A, B Western blot analysis examined KLF16 expression in MG132-treated cells after oeSF3B4 or shSF3B4 transfection. C The KLF16 mRNA was examined by RT-qPCR in actinomycin D-treated cells after transfection with the indicated constructs. D Caki-1 cells were transfected with oeSF3B4 or empty vector, and SF3B4 in the anti-SF3B4 immunoprecipitates was measured by Western blotting. E RNA binding protein immunoprecipitation assay (RIP) detected KLF16 mRNA enrichment by SF3B4 or RBM25 antibody. F Biotinylated RNA probes of KLF16 mRNA were used to pull down the RNA-protein complex, and the Western blot analysis detected SF3B4 enrichment.

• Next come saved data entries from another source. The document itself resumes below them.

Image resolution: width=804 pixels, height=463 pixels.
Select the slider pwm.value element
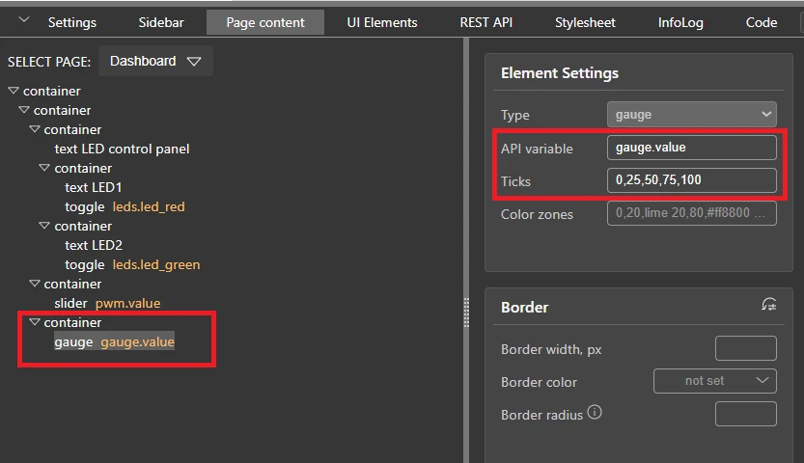click(107, 303)
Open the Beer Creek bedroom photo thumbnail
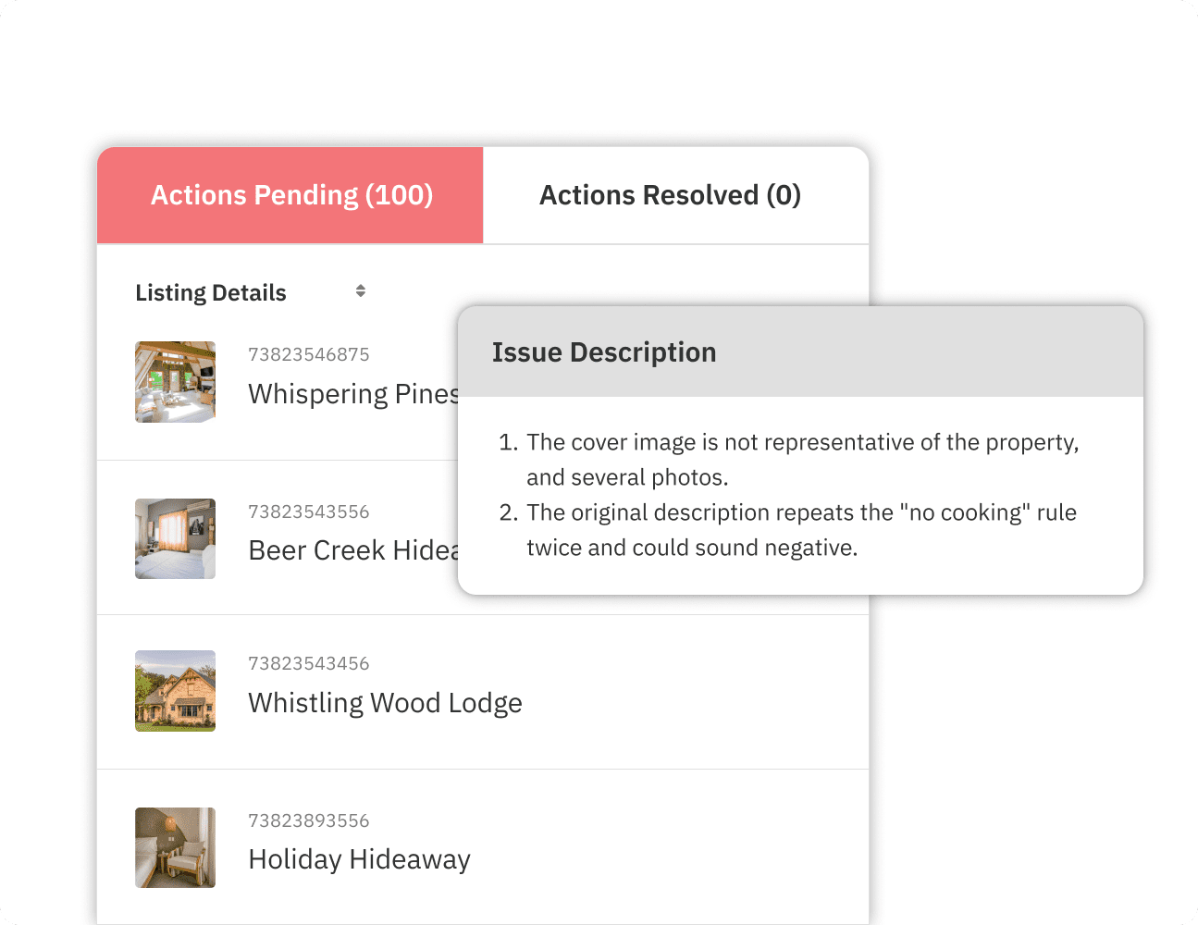The width and height of the screenshot is (1198, 925). point(175,538)
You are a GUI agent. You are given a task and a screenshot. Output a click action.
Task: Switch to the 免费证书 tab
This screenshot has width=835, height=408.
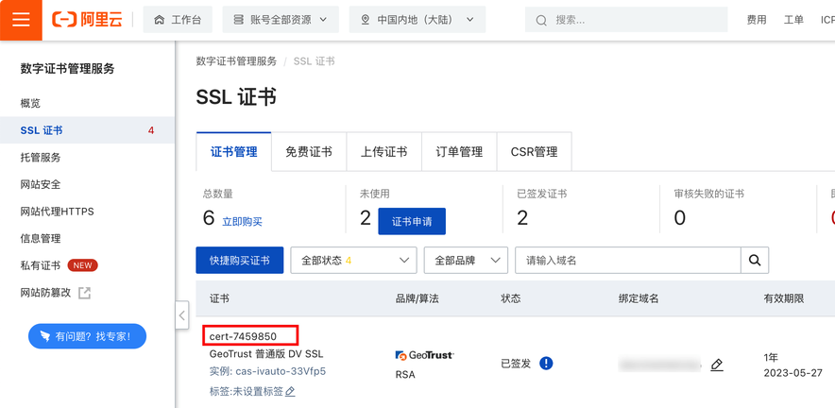[309, 151]
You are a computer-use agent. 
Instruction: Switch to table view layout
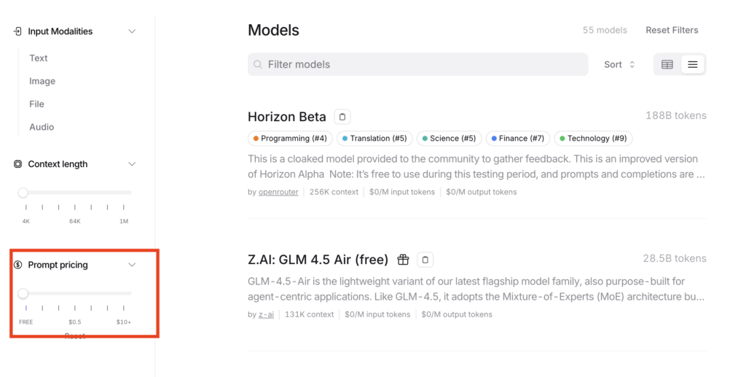point(667,64)
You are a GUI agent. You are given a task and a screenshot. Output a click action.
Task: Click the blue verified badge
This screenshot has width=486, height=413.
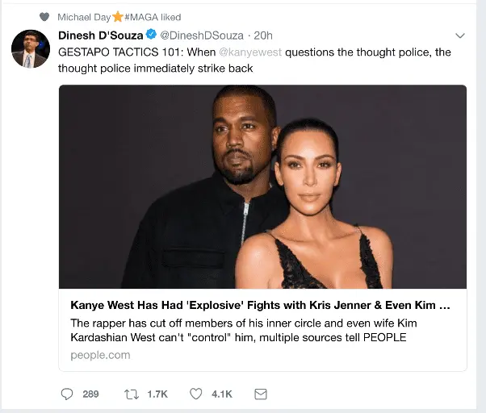(x=150, y=35)
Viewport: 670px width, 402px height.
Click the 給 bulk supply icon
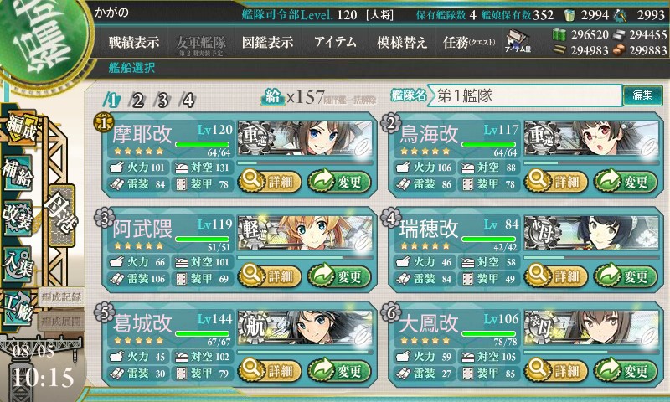coord(273,97)
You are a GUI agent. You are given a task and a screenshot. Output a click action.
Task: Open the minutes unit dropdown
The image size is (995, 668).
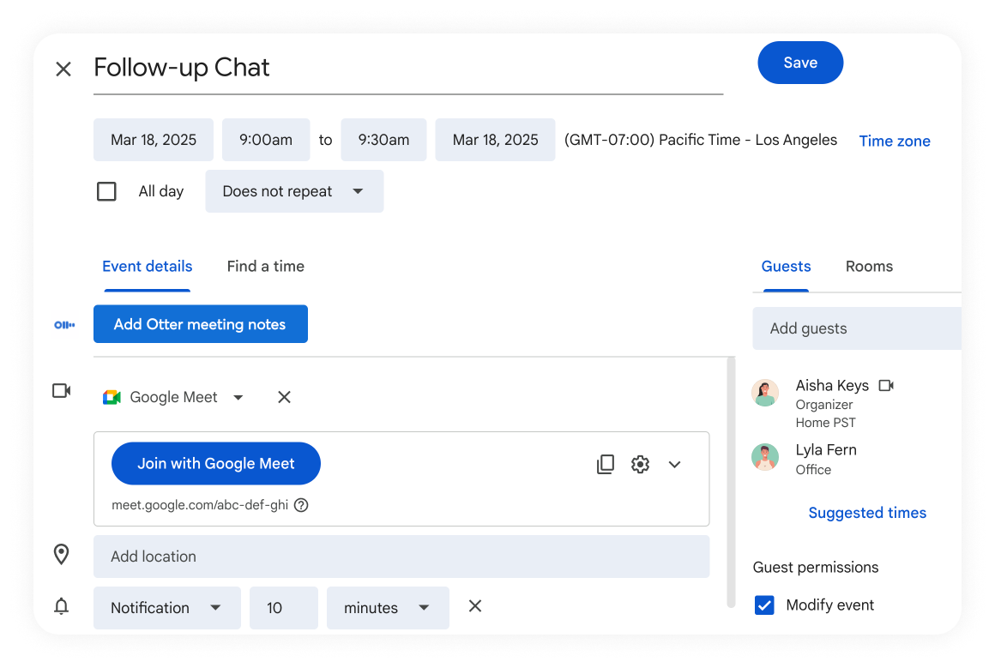388,608
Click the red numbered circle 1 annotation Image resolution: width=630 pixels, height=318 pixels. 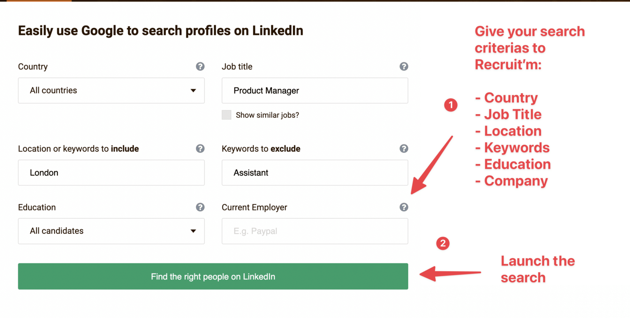tap(451, 105)
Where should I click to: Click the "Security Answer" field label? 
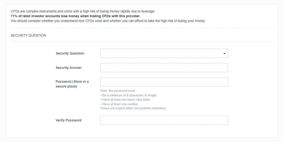coord(69,68)

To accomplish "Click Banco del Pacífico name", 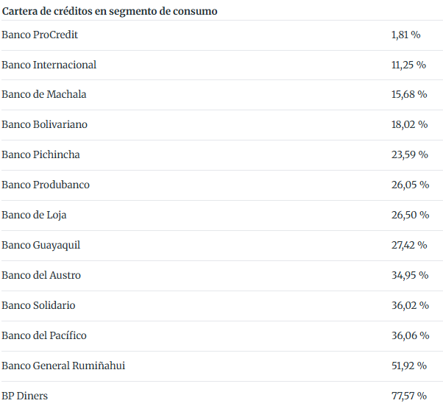I will 44,335.
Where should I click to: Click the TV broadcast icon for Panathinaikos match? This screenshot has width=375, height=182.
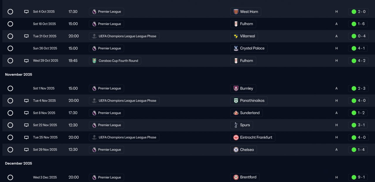click(26, 101)
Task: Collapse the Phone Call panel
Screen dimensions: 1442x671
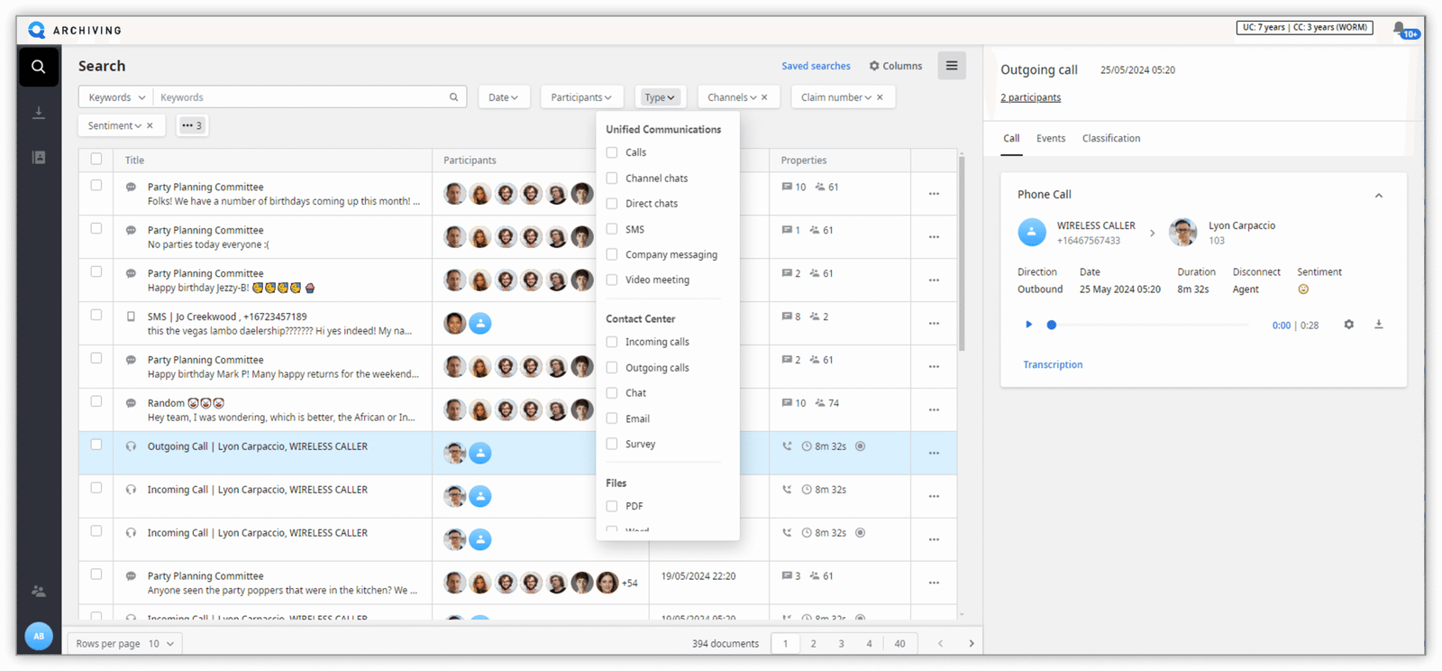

G Caki-1 cells were transfected with oeSF3B4 (oe) or pWPI (pW) and then RNA was isolated from the nucleus (Nuc) and cytoplasm (Cyt), mRNA of S14, KLF16, and NEAT RNA was detected by RT-qPCR. S14 acts as plasma-specific RNA and NEAT1 RNA as nucleus-specific RNA. H Caki-1 cells were treated as in G, and the expression of SF3B4 protein and KLF16 mRNA as well as their distribution in the nucleus and cytoplasm were detected by immunofluorescence combined with FISH. SF3B4 antibody (red) was used to detect SF3B4 protein, while the FITC-probe (green) was used to detect KLF16 mRNA. I Quantitative analysis of the KLF16 mRNA distribution in the nucleus and cytoplasm. Scale bar = 5 μm. All data are expressed as the mean ± SEM of three independent experiments. *P < 0.05, **P < 0.01, ***P < 0.001 vs. their corresponding controls.